Northumbria Police confirmed they were investigating the incident. Campbell has been advised not to reveal the exact location of the suspected spiking, but it was a busy city centre bar.
Mr Campbell said: ‘You would never expect this to happen to someone like me. I had only drank four or five pints of Guinness, which is about four per cent. It usually takes me 16 pints to get drunk. There is absolutely no way I could possibly have collapsed as a result of that amount of alcohol.
‘You usually hear of young lasses being targeted, not blokes in their 40s. These people need to realise they are going to end up killing someone.
He added: ‘I’m 6ft1inch. If the drug had been been injected into a seven or eight stone girl she would’ve died. I may never know what’s been pumped into my body, which is incredibly stressful.
‘A man who looked as though he was in his 30s bumped into me on the dance floor and I didn’t think anything of it but within 20 minutes I collapsed and I can only remember bits from there on. It was only about 7pm.
‘Apparently I collapsed again on Grey Street, in the city centre and two people helped me which I don’t recall. My wife still says it was the worst night of my life. She said she thought she was going to lose everything. I was ill for five days.’

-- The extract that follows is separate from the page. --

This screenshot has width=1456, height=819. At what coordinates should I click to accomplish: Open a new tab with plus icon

Mr Campbell contacted the hospital as soon as he realised he had been spiked. Northumbria Police confirmed they were investigating the incident
Mr Campbell realised after collapsing he had a bruise and puncture mark on his stomach and a hole in the shirt he had been wearing in exactly the same spot
In recent months there has been a huge rise in the number of spiking cases reported to the police. In response, nightclubs and bars have been boycotted and demonstrations have taken place at more than 40 university towns and cities across the UK.
The Girls Night In movement in October saw women and men avoid going out to bars and clubs in Manchester, Nottingham and Bristol as they demanded better safety measures.

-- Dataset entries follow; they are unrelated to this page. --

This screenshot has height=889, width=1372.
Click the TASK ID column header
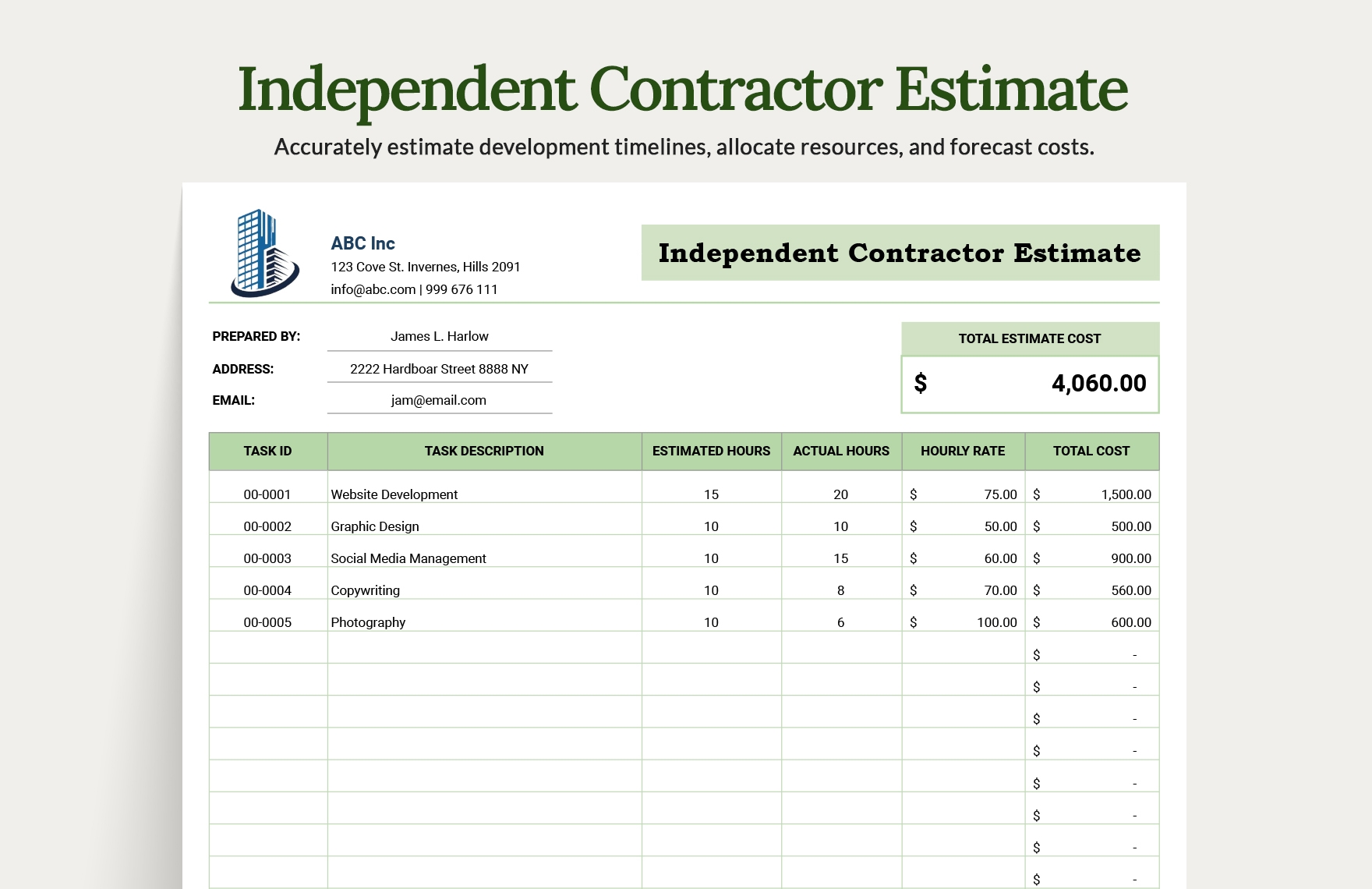pyautogui.click(x=267, y=451)
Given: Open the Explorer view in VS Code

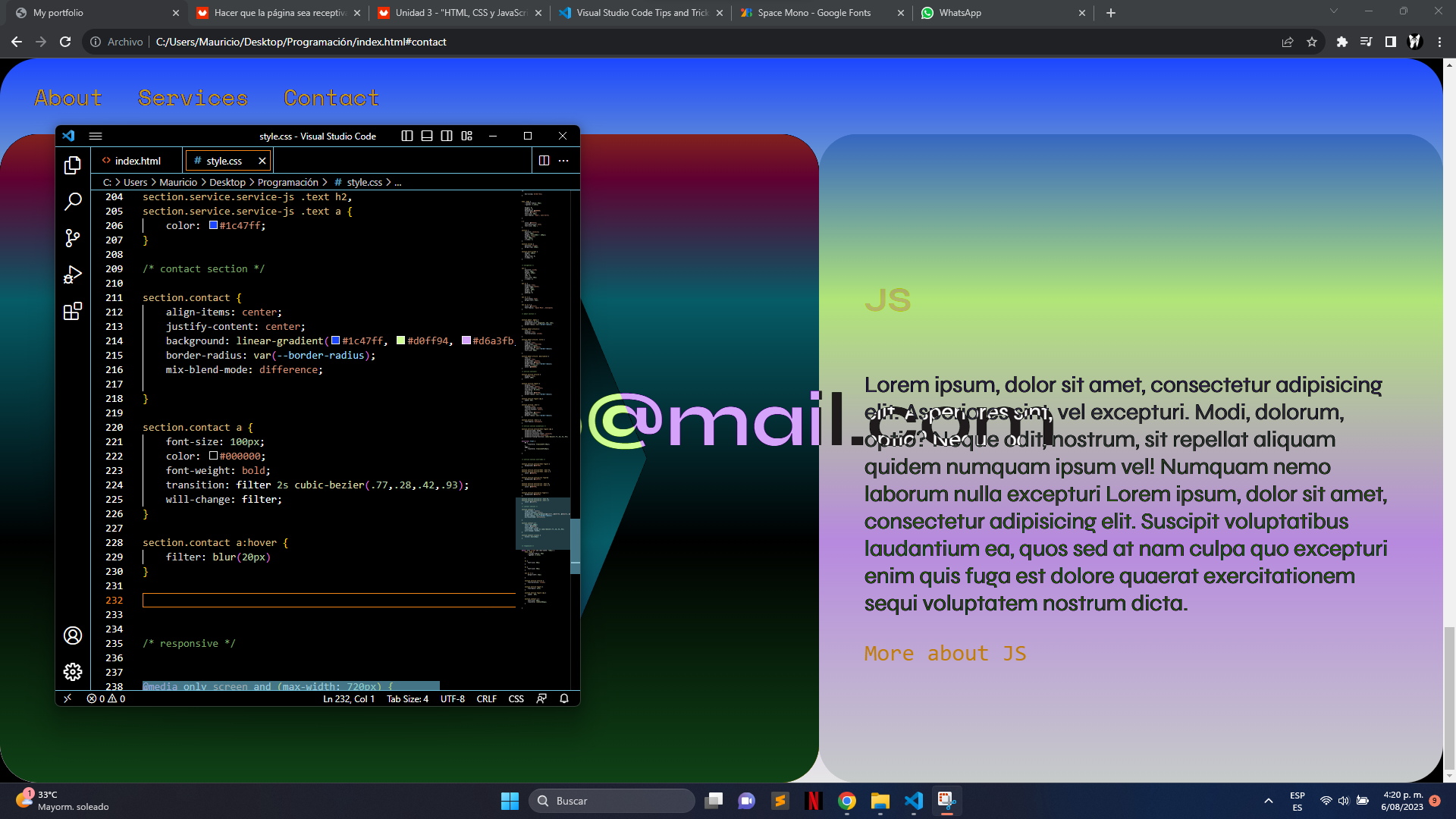Looking at the screenshot, I should [x=73, y=165].
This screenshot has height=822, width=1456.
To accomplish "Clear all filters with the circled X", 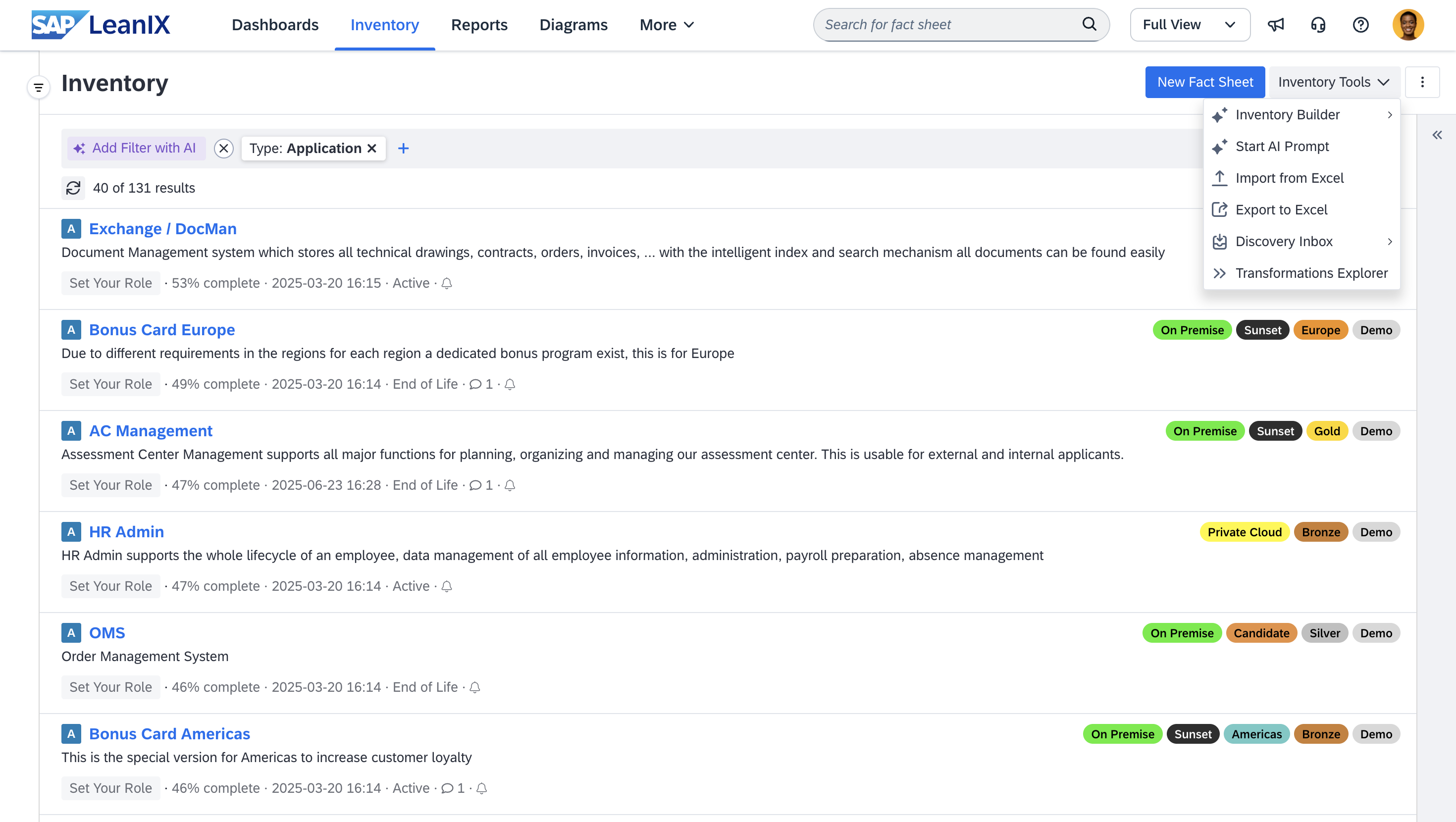I will [x=224, y=148].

Concerns over possible needle spiking were first raised in October, although opinion is divided on how likely it is that needles are being widely used in place of drink spiking.
Some spiking victims have reported feeling pinches on their arms in clubs and later developing bruises, prompting fears they had been assaulted with needles.
National Police Chiefs’ Council lead for drugs, Deputy Chief Constable Jason Harwin, said police forces continue to work with pubs and clubs to increase searches and guidance to staff.
A crowd of people gathered in Manchester in October to protest in a bid to urge venues to do more to protect customers from being spiked
Mr Campbell added: ‘I had a week where I sat on what had happened and it was playing on my mind. I bumped into someone when I was out last Saturday and I had a bad reaction. I panicked, and that’s when I knew it had impacted me.
‘I only told eight people out of pure embarrassment. My mate suggested recording a video of myself speaking about it, which is what I did and that’s how it ended up on Facebook.
‘I’ve had some fantastic feedback, messages from mums and dads thanking me for doing it.
‘Mums who have daughters in hospital have contacted me. They say having someone who’s happy to stick up for them has given them peace. That’s why I wanted to share my story, so people in my demographic are aware of what can happen.
‘I’m not trying to scare anyone or stop people from going out, because the only people who win then are those sticking needles in people. It’s simply to raise awareness.’
A spokesperson for Northumbria Police said: ‘We can confirm we have received a report from a man concerned he had been spiked with an injection while on a night out in Newcastle on November 6.
‘An investigation has been launched and enquiries into this incident are ongoing.
‘We proactively police the night-time economy and as part of Operation Cloak, have dedicated officers on patrol to protect the vulnerable and target anyone looking to commit offences.
‘We also work with our partners and with licensees to ensure the city remains one the safest places to enjoy a night out. Anyone with concerns is asked to get in touch with us as soon as possible.’